En n'osant plus utiliser les mots les plus simples, en refusant de nommer, de désigner les personnes pour ce qu'elles sont - Noires, musulmanes, juives, etc. - une partie des élites participe au brouillage général. C'est le règne du politiquement correct. Certains mots brûlent ; on les évite ; on s'étonne presque de les trouver dans le dictionnaire.

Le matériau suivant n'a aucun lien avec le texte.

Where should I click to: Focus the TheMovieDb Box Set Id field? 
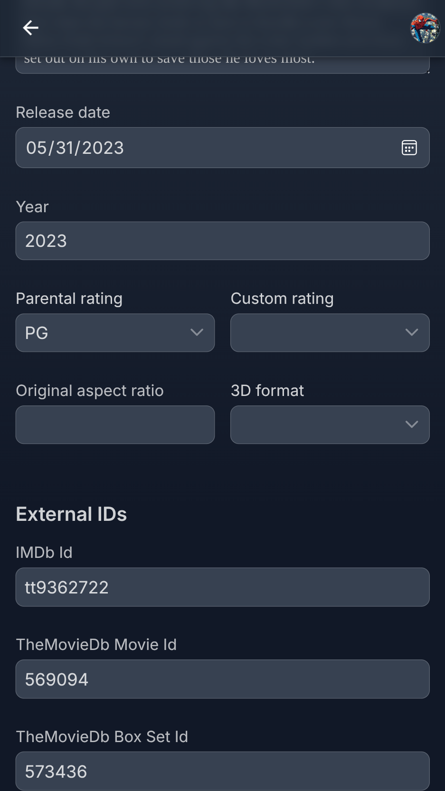222,771
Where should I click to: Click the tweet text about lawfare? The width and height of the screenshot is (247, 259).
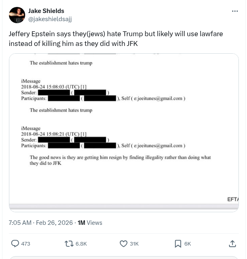point(116,38)
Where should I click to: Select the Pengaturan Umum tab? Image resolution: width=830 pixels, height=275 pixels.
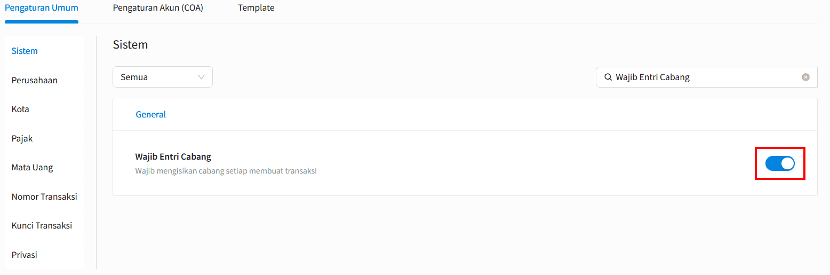(42, 8)
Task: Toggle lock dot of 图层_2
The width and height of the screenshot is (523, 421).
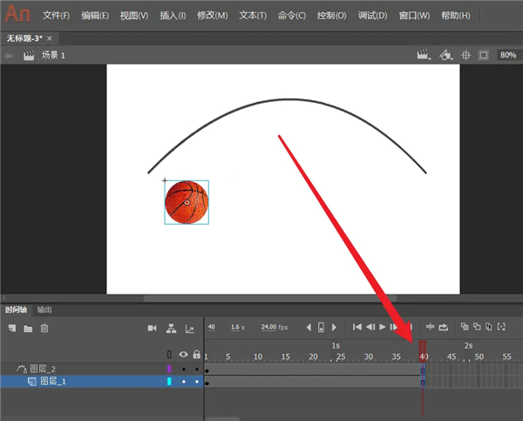Action: pyautogui.click(x=196, y=370)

A ce rythme, le mot race n'y figurera bientôt plus qu'à titre de curiosité, de butte témoin d'une époque lointaine et barbare... Dans Le Petit Robert, les dernières éditions donnent la définition suivante presque à contrecoeur : " Subdivision de l'espèce humaine d'après des caractères physiques héréditaires. En dépit des recherches sur l'indice céphalique, les groupes sanguins et la génétique, rien ne permet de définir la notion de race, sinon des caractères visibles globaux, relatifs et partiels. La race blanche, la race jaune. Croisement entre races."
La peur des mots est caractéristique d'une volonté d'échapper au réel, de le contourner coûte que coûte. La crise des banlieues, en novembre 2005, est passée par là, sans compter les attentats du 11-Septembre, de Madrid et de Londres. Le multiculturalisme est devenu le grand tabou de la France d'aujourd'hui. C'est la raison du terrible écho rencontré par le meurtre d'Ilan Halimi et du déni, dans un premier temps, de sa composante antisémite. Ce fait divers, devenu fait politique, dévoile une réalité niée et fantasmée. Chaque année, des dizaines de faits divers tout aussi insupportables sont rendus publics. Mais celui-là renvoie très brutalement au nouveau puzzle communautaire français.